There are two steps to making this work: firstly identifying which two bits of information on the web belong to the same person (even if they are on different websites, using a variant spelling of the name or pseudonym-like username, and without confusing two people who happen to share the same name), and secondly mapping out the relationships between the people and the topics they talk about.

Google’s success rests, amongst other things, on the PageRank algorithm which calculates a ‘quality’ rating for each page on the web. Their core innovation was to realise that links between pages, not just the pages’ content, were the measure which determined how useful a search result would be, and implementing PageRank allowed them to achieve much better search results than the other search engines at the time.
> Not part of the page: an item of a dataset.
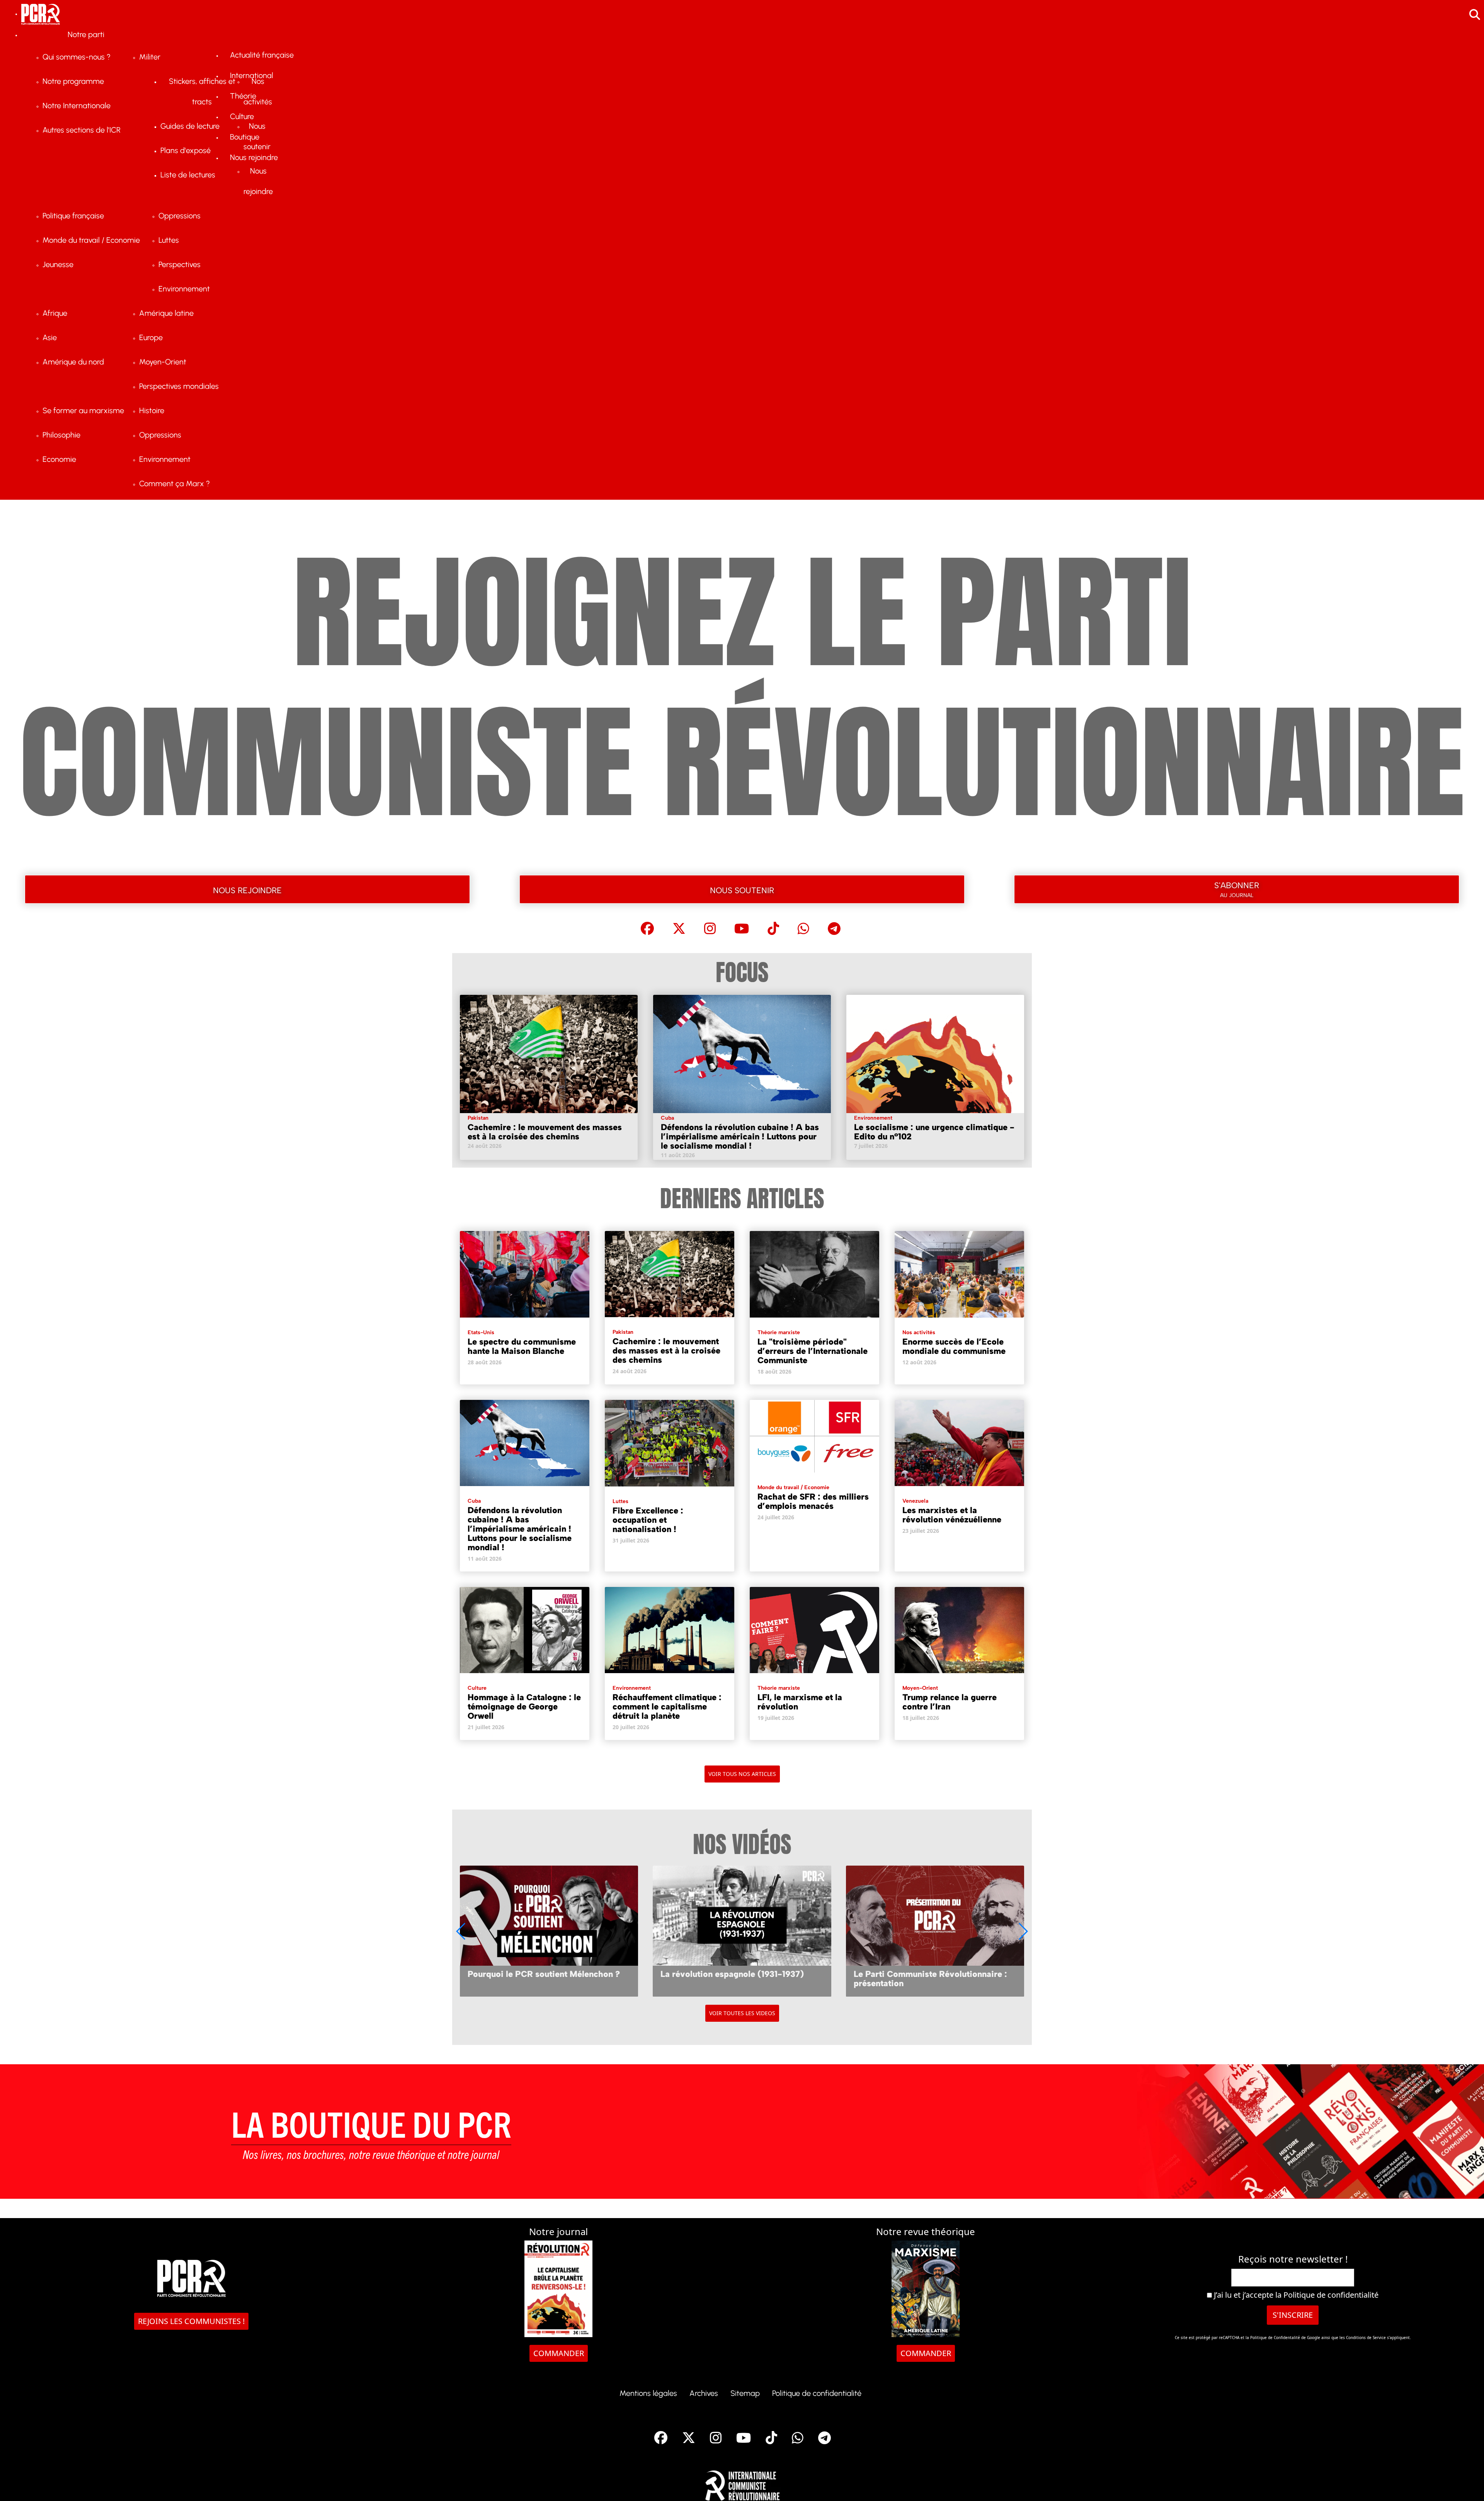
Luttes (620, 1501)
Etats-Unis (481, 1332)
A lot has been said about the next big thing post-Google. I wouldn’t want to make predictions, but let’s put it this way: I would not be surprised if the next core innovation is to realise that individual people, and the connections between people, are even more powerful than pages and links between pages. The marriage of social web and semantic web, to be fully buzzword-compliant.

This is a difficult and multi-faceted problem, which is why I want to take it on within the framework of a PhD rather than try to develop it as a product straight away. There is a lot I need to learn, from the mathematical details of the best machine learning techniques to the linguistic techniques needed to extract structured information from natural language text and small clues on the web.

There is a lot of existing research on which to build. Stephen Clark, my proposed PhD supervisor, is one of the authors of the C&C parser, which is maybe the finest statistical natural language parser out there; also in the Computer Lab’s Natural Language and Information Processing Group, Simone Teufel and others’ work on citation analysis is likely to be relevant. And I hope to collaborate with the lovely people at the Cambridge Engineering department’s Machine Learning group, including Zoubin Ghahramani who is recognised as one of the top researchers worldwide in the machine learning field. Very good reasons to be in Cambridge.

Please note that this is not at all certain yet – I have applied, but I may not get accepted, I may not get funding, and the Board of Graduate Studies may lose/forget my papers. But all going well, this is the general direction in which I’d like to head.

On a final note, it will also be interesting to explore the ethical aspects of identity on the web. I believe that both open sharing of personal information and automated mining of that information will increase massively in the coming years, and exploring the ethical and social consequences, as well as protecting the rights of the individual, should be a part of the research in this area.

PS. My favourite techy buzzword so far is “maximum entropy supertagger” (one of the components of the C&C parser). Just say that out loud. Maximum Entropy Supertagger. Doesn’t it sound awesome? Before my inner eye, there is a sci-fi film of a group of heroes fighting off an alien invasion. The tentacled beasts from outer space are everywhere, but the good guys are just managing to keep them at bay. But then… ominous music in the background… a huge towering construction appears from behind a hill in the distance. Silence falls. Everybody stares at the terrifying thing brought by the aliens. The guy who later will be in charge of single-handedly saving the world turns around, and in a brief close-up shot he says to his colleagues in a perfect Hollywood manner: “Oh my God. They’ve got a Maximum Entropy Supertagger.”